Whistle-blowing systems and internal complaints mechanisms are also becoming increasingly important. The Whistle-blower Protection Act, which is currently in the legislative process, is expected to impose the obligation to install a whistle-blower system in all companies with at least 250 employees. From December 2023, this obligation will also apply to companies with at least 50 employees.

Works councils have far-reaching information, monitoring and participation rights in connection with whistle-blowers and other monitoring systems (eg, section 87(1)(1) and (6) of the BetrVG).

Freedom of association, collective bargaining and industrial relations

The validity of collective working conditions (in particular, collective agreements and works agreements) and the close involvement of employees, trade unions and other employee representatives in corporate and operational decision-making are of particular importance in connection with sustainable corporate management.
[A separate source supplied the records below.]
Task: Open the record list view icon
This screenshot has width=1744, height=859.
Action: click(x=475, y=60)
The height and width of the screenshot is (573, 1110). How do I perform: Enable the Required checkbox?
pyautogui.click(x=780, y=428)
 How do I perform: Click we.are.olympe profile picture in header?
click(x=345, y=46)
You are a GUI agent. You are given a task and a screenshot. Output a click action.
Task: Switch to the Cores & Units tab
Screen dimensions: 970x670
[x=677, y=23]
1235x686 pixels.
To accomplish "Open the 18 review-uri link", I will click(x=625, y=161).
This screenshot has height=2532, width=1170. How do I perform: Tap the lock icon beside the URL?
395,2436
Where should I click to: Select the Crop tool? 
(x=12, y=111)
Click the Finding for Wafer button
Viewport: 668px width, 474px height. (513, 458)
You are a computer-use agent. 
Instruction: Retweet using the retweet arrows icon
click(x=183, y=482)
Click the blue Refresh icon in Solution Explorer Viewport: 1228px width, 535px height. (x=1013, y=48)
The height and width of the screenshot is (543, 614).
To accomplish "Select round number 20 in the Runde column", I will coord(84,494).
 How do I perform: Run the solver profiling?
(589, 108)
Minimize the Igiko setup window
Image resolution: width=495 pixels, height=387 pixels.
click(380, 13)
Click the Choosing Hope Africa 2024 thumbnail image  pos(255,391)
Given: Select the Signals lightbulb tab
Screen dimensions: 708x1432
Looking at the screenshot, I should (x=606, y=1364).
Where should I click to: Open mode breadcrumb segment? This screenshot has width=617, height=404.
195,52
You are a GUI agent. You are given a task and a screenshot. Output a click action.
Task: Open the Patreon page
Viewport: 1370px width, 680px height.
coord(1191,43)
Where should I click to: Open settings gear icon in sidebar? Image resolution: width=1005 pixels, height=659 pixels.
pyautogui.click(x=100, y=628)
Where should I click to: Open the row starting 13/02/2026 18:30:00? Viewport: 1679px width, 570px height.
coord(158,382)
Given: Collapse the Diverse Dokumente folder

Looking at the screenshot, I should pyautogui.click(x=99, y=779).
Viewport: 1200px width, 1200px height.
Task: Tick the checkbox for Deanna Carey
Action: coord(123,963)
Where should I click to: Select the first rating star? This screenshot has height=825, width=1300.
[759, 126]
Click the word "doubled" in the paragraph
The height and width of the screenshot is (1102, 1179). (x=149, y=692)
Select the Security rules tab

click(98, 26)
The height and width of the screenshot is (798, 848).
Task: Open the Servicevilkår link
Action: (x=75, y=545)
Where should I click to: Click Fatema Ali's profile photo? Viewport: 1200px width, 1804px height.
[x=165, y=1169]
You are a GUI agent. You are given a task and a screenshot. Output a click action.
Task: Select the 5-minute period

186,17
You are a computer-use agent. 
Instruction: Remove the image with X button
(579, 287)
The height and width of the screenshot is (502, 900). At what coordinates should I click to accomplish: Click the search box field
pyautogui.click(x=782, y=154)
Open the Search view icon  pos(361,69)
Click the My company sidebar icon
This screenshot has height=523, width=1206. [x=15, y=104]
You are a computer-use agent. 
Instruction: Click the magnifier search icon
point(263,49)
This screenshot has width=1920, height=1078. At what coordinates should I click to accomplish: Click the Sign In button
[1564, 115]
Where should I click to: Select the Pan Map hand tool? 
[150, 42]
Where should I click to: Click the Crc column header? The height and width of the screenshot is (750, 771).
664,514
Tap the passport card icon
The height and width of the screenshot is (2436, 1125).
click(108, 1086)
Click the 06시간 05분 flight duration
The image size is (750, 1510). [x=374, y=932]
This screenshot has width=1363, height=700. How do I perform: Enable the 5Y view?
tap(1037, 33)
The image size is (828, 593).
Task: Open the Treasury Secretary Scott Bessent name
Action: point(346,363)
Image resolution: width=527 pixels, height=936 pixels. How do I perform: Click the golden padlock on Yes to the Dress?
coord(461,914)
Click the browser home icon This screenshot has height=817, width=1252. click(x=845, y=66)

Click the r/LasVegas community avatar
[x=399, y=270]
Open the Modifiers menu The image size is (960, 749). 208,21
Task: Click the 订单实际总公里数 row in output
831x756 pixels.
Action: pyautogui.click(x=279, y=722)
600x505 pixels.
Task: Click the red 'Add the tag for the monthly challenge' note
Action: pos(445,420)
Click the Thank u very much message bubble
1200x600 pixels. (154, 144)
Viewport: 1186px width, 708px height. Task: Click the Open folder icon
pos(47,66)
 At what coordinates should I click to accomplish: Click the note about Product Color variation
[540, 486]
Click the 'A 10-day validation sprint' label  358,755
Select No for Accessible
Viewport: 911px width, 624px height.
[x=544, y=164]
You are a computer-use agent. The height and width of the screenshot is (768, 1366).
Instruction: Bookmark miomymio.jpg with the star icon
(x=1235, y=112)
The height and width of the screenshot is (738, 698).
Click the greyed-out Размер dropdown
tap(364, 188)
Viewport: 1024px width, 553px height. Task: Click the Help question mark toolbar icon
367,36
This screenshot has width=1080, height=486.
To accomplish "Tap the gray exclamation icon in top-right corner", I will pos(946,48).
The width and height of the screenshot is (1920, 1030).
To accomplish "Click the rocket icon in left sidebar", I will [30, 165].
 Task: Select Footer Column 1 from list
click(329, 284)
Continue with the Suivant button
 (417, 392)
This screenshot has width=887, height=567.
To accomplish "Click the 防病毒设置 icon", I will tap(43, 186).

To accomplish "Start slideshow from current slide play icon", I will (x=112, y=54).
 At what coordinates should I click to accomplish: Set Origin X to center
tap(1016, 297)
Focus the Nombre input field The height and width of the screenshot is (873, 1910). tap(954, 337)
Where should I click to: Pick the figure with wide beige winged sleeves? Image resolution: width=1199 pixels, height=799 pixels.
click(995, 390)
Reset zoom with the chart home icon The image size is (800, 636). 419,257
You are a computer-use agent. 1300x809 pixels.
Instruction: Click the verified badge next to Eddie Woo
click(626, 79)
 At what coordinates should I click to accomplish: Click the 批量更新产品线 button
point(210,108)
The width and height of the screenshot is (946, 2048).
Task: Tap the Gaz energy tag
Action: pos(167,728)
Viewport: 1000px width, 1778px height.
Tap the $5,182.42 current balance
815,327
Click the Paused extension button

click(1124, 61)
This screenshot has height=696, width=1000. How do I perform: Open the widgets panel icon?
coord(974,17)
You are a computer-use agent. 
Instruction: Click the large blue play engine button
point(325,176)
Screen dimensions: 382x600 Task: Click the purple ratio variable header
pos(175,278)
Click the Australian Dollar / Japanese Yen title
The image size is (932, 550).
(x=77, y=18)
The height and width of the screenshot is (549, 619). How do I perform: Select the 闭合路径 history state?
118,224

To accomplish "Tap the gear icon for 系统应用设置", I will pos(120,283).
Companies are required to respect the freedom of association and refrain from obstructing efforts by the workforce to organise.

HR management should ensure that the applicable legal requirements (eg, the German Collective Bargaining Act and the German Works Constitution Act, as well as the rules on co-determination of employee representatives in company bodies) are implemented and documented in detail.


1. For the first article in the series, see "EU ESG requirements: what HR managers in Germany need to know".